In May 2016, a YouTube user Matt Hosseinzadeh sued the YouTube channel h3h3productions (run by Ethan and Hila Klein) citing a video that criticized his content. Fellow YouTube user Philip DeFranco started a GoFundMe fundraiser entitled "Help for H3H3". The initiative raised over $130,000. The Kleins later uploaded a video where they announced that any funds from the fundraiser left over from their lawsuit would be entrusted in to a 'Fair Use Protection Account', which other users could request assistance from in the event they were sued for copyright infringement.

On December 13, 2018, TheFatRat posted on Twitter that one of his songs, "The Calling", was content claimed by a user named Ramjets for unfairly using a song on the behalf of Andres Galvis, who had remixed the original track. He originally appealed but was denied as it is not YouTube, but the user claiming the content who has the final say over the appeal. He messaged YouTube to appeal, but YouTube said that they do not mediate copyright claims. The claim was later removed, with Google terminating the claimant's YouTube channel and multi-channel network.

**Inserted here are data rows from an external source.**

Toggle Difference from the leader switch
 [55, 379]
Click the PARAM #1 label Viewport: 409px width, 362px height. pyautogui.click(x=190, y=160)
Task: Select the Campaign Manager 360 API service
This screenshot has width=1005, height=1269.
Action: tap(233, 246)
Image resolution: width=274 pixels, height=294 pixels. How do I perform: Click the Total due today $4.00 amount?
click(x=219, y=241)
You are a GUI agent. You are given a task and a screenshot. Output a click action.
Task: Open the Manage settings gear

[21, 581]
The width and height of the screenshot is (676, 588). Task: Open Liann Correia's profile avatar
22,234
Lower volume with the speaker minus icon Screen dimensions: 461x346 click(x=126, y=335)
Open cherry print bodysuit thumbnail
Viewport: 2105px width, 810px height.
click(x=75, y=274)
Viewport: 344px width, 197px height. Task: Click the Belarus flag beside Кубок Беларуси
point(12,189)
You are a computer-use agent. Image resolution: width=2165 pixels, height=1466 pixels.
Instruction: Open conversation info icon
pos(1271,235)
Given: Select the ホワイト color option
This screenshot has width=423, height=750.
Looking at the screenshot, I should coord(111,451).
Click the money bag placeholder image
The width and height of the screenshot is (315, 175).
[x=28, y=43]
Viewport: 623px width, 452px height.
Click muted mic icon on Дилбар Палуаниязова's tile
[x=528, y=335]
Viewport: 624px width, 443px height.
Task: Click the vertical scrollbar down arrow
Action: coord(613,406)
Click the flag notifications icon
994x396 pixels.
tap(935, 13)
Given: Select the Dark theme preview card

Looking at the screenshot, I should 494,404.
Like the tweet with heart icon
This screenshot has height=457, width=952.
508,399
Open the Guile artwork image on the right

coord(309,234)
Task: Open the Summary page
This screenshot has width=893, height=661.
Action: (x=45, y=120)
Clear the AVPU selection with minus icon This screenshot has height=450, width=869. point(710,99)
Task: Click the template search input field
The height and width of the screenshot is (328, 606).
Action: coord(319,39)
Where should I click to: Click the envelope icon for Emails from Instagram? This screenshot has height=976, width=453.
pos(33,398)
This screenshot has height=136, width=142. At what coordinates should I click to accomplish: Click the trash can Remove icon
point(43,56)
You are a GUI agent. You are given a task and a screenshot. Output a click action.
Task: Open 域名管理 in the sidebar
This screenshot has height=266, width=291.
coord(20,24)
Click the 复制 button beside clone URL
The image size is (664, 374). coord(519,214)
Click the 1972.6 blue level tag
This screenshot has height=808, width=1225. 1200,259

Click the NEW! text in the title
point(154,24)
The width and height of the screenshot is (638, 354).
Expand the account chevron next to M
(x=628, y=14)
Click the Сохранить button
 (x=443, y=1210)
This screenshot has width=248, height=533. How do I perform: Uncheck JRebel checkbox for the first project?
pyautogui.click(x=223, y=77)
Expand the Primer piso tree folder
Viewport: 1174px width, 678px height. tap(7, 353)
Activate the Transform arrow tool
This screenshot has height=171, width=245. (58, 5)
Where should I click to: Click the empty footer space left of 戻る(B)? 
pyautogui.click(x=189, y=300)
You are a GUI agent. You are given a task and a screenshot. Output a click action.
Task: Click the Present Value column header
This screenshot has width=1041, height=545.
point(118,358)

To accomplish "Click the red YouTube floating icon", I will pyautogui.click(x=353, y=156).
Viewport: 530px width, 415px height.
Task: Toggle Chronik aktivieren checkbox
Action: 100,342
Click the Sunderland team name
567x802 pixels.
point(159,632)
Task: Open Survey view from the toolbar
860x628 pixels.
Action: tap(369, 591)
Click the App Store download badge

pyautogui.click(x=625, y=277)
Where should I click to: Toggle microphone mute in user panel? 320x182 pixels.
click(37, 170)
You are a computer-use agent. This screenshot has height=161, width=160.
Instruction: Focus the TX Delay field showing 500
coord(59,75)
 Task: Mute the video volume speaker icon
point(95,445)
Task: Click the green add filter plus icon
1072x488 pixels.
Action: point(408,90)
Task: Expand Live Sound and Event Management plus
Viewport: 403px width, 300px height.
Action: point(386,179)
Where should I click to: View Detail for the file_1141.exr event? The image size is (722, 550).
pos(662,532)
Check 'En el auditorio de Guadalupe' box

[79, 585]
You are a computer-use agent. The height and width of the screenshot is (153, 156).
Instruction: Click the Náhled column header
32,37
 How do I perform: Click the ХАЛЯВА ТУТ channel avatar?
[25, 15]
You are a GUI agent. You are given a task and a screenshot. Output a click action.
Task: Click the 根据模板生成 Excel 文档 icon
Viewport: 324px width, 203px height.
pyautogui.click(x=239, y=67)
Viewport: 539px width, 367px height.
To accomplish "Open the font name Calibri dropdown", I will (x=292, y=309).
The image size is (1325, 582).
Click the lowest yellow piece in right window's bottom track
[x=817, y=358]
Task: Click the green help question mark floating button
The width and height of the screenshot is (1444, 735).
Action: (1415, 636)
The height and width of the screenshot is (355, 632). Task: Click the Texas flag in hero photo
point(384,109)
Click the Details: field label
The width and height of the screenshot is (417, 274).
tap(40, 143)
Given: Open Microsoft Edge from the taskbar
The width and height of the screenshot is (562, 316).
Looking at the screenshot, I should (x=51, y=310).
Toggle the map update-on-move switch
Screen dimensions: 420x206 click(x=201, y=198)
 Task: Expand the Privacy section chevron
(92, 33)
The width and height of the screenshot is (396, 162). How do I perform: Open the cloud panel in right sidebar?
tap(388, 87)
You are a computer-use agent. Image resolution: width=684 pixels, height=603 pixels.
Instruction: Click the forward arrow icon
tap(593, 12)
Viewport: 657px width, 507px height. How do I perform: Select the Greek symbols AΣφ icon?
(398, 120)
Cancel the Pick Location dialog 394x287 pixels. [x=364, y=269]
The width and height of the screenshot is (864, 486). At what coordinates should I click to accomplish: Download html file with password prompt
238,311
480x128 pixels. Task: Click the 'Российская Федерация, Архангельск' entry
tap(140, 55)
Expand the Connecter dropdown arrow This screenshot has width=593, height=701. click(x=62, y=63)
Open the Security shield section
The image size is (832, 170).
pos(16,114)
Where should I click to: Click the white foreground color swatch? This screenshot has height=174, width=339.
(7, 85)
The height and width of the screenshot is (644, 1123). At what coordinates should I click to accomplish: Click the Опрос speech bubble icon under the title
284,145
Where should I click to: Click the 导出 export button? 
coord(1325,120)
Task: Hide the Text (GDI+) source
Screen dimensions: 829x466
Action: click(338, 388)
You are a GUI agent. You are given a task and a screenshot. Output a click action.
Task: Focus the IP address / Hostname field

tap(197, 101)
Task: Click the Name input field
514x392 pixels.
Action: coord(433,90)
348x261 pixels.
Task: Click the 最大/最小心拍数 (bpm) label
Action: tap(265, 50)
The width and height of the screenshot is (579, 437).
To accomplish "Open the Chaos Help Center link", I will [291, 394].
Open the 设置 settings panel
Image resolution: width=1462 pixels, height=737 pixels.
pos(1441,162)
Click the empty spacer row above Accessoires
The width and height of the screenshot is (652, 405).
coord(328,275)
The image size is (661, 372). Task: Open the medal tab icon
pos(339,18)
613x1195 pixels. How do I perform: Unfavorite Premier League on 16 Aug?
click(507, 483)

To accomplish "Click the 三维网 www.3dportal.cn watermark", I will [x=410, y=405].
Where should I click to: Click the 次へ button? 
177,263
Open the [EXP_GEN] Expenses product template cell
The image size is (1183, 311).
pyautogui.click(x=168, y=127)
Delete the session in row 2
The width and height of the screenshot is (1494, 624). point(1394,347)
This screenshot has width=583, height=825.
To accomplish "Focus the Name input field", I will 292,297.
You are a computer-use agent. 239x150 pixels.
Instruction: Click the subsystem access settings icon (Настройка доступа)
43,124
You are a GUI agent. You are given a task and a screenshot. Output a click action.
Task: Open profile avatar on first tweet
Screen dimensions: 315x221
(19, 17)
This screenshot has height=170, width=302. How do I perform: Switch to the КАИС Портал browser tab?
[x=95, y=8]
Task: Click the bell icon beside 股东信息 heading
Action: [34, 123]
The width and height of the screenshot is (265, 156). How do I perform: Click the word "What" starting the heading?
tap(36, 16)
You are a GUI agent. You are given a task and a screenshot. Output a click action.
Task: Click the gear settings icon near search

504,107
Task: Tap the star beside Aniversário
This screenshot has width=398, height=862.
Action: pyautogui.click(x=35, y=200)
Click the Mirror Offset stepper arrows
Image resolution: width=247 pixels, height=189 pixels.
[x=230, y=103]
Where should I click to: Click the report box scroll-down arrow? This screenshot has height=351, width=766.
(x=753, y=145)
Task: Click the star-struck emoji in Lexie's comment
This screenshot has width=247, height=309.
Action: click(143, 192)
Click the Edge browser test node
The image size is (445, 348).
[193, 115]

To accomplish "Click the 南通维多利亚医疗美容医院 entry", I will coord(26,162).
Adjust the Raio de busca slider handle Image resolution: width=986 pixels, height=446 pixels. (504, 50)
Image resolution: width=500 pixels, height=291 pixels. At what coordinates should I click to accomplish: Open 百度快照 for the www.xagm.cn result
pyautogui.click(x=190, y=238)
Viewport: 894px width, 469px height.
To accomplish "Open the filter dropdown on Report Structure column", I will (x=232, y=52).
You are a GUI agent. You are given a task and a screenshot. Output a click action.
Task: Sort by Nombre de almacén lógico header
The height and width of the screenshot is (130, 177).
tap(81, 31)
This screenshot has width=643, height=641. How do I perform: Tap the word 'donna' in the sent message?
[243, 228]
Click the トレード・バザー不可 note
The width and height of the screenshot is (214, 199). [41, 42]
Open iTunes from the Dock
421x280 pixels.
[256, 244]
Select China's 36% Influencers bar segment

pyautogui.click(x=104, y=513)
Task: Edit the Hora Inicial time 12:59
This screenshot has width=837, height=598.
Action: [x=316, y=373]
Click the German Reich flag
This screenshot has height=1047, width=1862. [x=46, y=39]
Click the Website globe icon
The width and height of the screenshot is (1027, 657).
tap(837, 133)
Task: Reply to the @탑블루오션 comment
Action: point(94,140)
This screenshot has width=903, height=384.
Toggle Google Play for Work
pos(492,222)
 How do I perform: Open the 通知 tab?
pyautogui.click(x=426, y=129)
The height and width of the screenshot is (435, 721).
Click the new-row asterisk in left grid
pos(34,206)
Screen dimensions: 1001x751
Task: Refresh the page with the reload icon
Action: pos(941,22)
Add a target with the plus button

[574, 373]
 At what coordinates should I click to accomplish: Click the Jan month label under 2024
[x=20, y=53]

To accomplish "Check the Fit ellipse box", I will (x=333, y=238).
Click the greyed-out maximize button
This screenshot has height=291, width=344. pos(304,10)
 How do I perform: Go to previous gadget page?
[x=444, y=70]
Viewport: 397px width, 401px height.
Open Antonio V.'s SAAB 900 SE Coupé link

On Jan 30, 2019, ObbyRaidz, a channel with 6000 subscribers, tweeted that someone called VengefulFlame had messaged him saying that they had put two copyright strikes on his channel, even though he did not infringe on any content, telling him to pay $150 to get the strikes removed, or else his channel would receive a third strike and be taken down. When he tweeted it, VengefulFlame messaged him: "Hey, we saw you tweet about us, Not sure why you thought that was a good idea or if you thought you would remotely get any help, but this has violated any potential deal. Enjoy your third copyright strike." Kenzo, a channel with 60000 subscribers, said that VengefulFlame also messaged him to tell him to pay $600 or $400 worth of bitcoin and said they were paid by someone else to strike him. YouTube, however, stepped in, resolving the strike and terminating the channel.

In January 2020, Jukin Media has been criticized for extorting YouTubers MxR and Potastic Panda, asking $6,000 for copyright infringement. In this case, one of the pair's reaction videos saw them watch four clips recently bought by Jukin Media, which has promptly issued them with an invoice for four cases of infringing on its copyright. Jukin Media scouts for online videos going viral and licenses them. Liang expressed concern in a video posted on January 13, 2020, that the pair were being "extorted" and could lose their channel if Jukin Media contacted Google with all four claims at once, as this could potentially break YouTube's "three strikes" rule. He added that the pair had previously paid Jukin Media when it demanded cash for copyrighted material.

Following a revelation in October 2020 that a truck in a "self-driving" video was actually just rolling down a hill, Nikola Corporation issued takedown notices against several videos which used that footage.